ISSN 1000-1239 CN 11-1777/TP

计算机研究与发展

• 信息安全 • 上一篇    下一篇

基于有效窗口和朴素贝叶斯的恶意代码分类

朱克楠1 尹宝林2 冒亚明3 胡英男3   

  1. 1(中国石油信息技术服务中心 北京 100007) 2(北京航空航天大学计算机学院 北京 100191) 3(中国石油安全环保技术研究院HSE信息中心 北京 102206) (zhukenan@gmail.com)
  • 出版日期: 2014-02-15

Malware Classification Approach Based on Valid Window and Naive Bayes

Zhu Kenan1, Yin Baolin2, Mao Yaming3, and Hu Yingnan3   

  1. 1(CNPC Information Technology Service Center, Beijing 100007) 2(School of Computer Science, Beihang University, Beijing 100191) 3(HSE Information Center, CNPC Research Institute of Safety and Environment Technology, Beijing 102206)
  • Online: 2014-02-15

摘要: 恶意代码分类是恶意代码分析和入侵检测领域中的核心问题.现有分类方法分析效率低,准确性差,主要原因在于行为分析原始资料规模大,噪声高,随机因素干扰.针对上述问题,以恶意代码行为序列报告作为基础,在分析随机因素及行为噪声对恶意代码行为特征和操作相似性的干扰之后,给出一个系统调用参数有效窗口模型,通过该模型加强行为序列的相似度描述能力,降低随机因素的干扰.在此基础上提出一种基于朴素贝叶斯机器学习模型和操作相似度窗口的恶意代码自动分类方法.设计并实现了一个自动恶意代码行为分类器原型MalwareFilter.使用真实恶意代码生成的行为序列报告对原型系统进行评估,通过实验证明了该方法的有效性,结果表明,该方法通过操作相似度窗口提高了训练和分类过程的性能和准确度.

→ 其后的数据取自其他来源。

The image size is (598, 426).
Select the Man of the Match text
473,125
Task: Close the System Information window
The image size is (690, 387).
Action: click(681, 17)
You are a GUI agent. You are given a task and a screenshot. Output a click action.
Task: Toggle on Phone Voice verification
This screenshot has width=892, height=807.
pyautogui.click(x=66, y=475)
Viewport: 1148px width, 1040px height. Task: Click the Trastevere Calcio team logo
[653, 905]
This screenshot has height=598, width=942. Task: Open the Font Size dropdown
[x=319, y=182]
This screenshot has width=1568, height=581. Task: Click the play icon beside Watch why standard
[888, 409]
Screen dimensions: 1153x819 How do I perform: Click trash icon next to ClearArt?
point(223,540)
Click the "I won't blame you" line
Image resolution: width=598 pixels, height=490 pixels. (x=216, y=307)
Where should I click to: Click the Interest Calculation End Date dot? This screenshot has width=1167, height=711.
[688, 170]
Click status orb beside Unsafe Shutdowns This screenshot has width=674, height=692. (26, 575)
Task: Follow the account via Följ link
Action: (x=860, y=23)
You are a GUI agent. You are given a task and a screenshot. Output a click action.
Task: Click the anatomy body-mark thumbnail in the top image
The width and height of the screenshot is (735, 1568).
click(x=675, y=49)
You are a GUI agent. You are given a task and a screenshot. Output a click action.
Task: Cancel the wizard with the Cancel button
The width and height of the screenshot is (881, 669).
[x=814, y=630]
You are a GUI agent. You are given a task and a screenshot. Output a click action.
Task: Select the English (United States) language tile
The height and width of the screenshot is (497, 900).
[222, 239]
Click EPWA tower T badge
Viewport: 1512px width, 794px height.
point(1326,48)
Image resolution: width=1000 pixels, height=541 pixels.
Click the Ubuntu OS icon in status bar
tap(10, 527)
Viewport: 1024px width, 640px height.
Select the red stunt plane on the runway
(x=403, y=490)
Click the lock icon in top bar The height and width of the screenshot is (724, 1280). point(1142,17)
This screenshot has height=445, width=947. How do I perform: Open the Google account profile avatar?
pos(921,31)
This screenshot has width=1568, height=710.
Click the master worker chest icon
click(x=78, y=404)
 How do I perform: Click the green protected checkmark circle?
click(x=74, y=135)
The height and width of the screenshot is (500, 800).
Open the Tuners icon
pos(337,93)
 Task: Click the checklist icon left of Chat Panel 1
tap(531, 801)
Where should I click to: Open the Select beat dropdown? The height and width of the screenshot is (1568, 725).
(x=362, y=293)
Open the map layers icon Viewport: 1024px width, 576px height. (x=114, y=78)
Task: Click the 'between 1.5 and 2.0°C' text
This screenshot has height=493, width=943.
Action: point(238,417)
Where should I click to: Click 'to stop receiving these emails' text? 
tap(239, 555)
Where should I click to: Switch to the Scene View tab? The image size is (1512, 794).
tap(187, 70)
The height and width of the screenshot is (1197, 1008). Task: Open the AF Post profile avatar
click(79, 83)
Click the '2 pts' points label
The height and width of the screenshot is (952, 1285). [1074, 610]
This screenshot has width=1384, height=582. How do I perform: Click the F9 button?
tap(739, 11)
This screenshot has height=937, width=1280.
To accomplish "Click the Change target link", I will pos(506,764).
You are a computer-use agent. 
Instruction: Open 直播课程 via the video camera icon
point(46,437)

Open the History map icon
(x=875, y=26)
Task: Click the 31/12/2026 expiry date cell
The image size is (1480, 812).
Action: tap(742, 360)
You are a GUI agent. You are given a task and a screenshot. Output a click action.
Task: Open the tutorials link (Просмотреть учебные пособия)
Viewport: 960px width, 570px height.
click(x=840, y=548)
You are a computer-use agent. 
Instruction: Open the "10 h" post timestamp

关键词: 恶意代码, 行为分类, 朴素贝叶斯, 机器学习, 入侵检测, 行为特征, 操作相似度

Abstract: Malware classification is the key problem in the field of malicious code analysis and intrusion detection. Existing malware classification approaches have low efficiency and poor accuracy because the raw behavior analysis data is large-scale with high noise data and interfered by random factors. To solve the above issues, taking the malware behavior reports as raw data, this paper analyzes the malware behavior characteristics, the operation similarity, the interference situation of random factors and noisy behavior data. Then it proposes a parameter valid window model for system call which improves the ability of operation sequence to describe behavior similarity. On this basis, the paper presents a malware classification approach based on naive Bayes machine learning model and parameter valid window. Moreover, an automatic malware behavior classifier prototype called MalwareFilter is designed and implemented in this paper. In case study, we evaluate the prototype using system call sequence reports generated through true malware. The experiment results show that our approach is effective, and the performance and accuracy of training and classification are improved through parameter valid window.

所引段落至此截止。